Not to be outdone, on Thursday, Washington manager Dusty Baker pulled his best pitcher, Max Scherzer, immediately after he allowed a solo leadoff home run to Dodgers Joc Pederson in the top of the seventh-inning, tying that game at 1-1. Scherzer up until then had held the Dodgers scoreless with only four hits while striking out seven and walking only 2. Baker proceeded to use six pitchers in that seventh inning, a playoff record for pitchers in one inning, an inning that lasted a disgraceful 63 minutes. Combined, they allowed three hits and three more runs, allowing the Dodgers to achieve 4-1 lead.

There was no earthly reason for Baker to pull Scherzer or for Bochy to pull Baumgarner except for the meaningless pitch count. Moore had thrown 120 pitches (and had struck out the last batter he faced in the eighth inning) and Scherzer had thrown 99 pitches. So out they came and down went their teams to defeat; an entire season down the drain due to indefensible pitching changes.

Not to be outdone by Bochy, Dodgers manager Dave Roberts inserted rookie Grant Dayton to preserve the lead. Dayton proceeded to walk the leadoff man on four straight balls.

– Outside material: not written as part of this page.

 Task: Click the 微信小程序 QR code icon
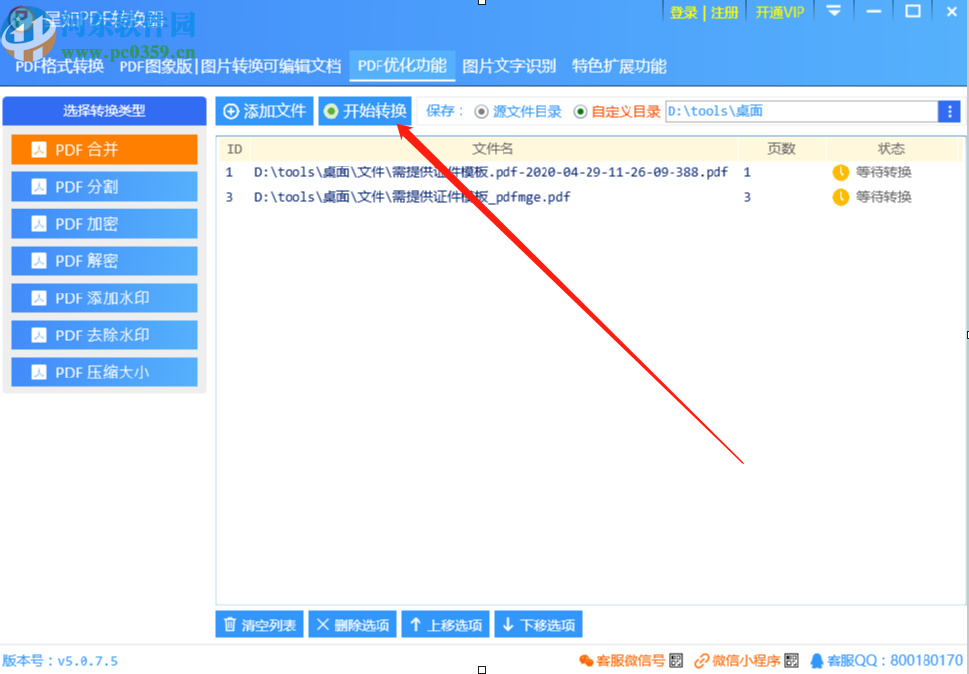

What happened next proves that major league managers know only two things about pitching; pitch count and having right handed pitchers throw to right handed batters and vice-versa. They fail to take quality of pitches, location, quality of batted balls, or anything else into consideration.

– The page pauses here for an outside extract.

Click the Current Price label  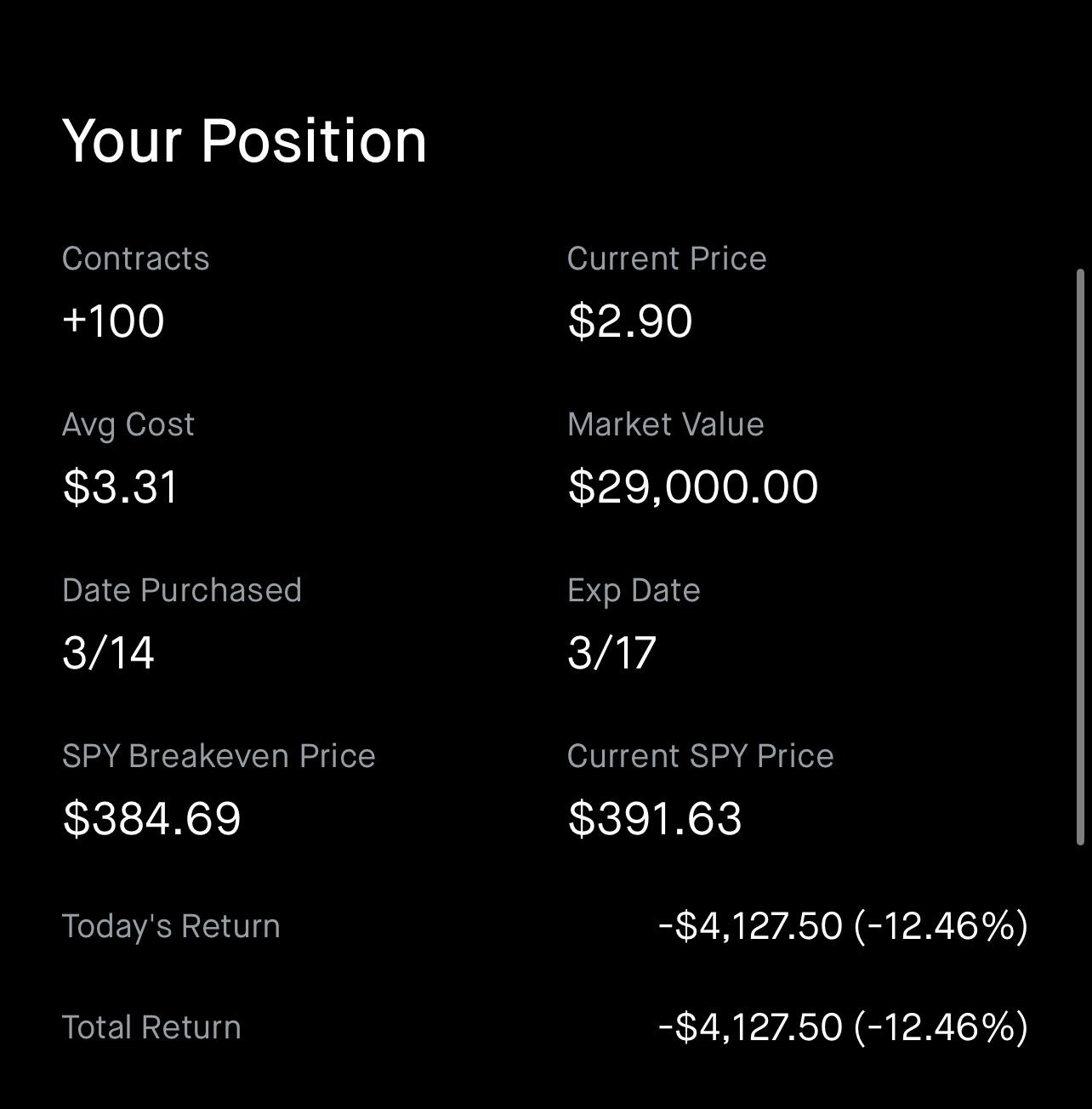(x=667, y=259)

When a relief pitcher in a close game comes out of the bullpen and walks his first batter on four straight bad pitches, he should be pulled immediately. Roberts is a guy who set a major league record by making over 600 pitching changes during the season. He’s a manager I criticized a few weeks ago for using four pitchers to face four batters in one single inning, the 6th.

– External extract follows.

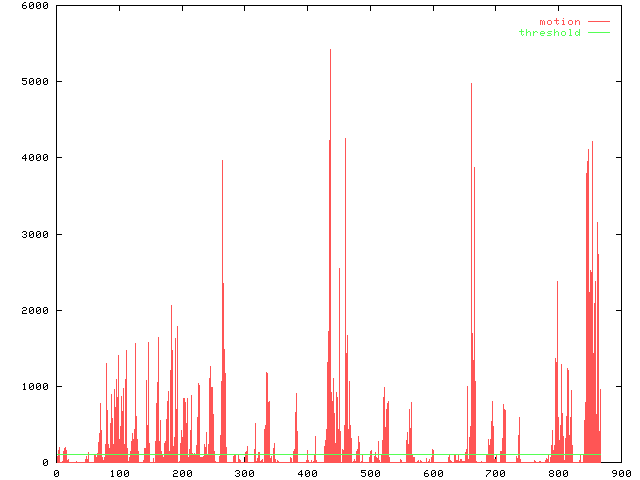The image size is (640, 480).
Task: Select the green threshold legend line sample
Action: (598, 33)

But he left Dayton in. The next batter belted a home run to bring Washington to within a run and putting them back in the game. Still, Roberts stayed in the dugout. He can pull a pitcher five outs from a perfect game as he did earlier in the year, but he can’t pull a reliever who walks his first batter on four pitches and then allows a two run home run? After the next batter singled, Roberts finally pulled him. Is there any logic or common sense involved in his reasoning? If so, where is it?

Here’s the bottom line: when any good pitcher, like Scherzer and Moore, is in a tight spot in a tight game, he has earned the right to pitch himself out of it, assuming he is still throwing well, hitting his spots, and not being hit hard (which defines Moore and Scherzer in the games discussed). If you’re going to lose, lose with your best, not your worst. When managers pop out of the dugout and pull starters for inferior pitchers from the bullpen because of their adherence to simplistic nonsense like pitch count, they destroy the quality of the game.

I did agree with Roberts pulling Kershaw for Jansen on Sunday. Kershaw had lost it and his pitches were being hit hard, but right at fielders for outs. The 390-foot blast hit by Kershaw’s last batter, Javier Baez, caught by Joc Peterson at the center field ivy, would have been a game winning home run in Ebbets Field.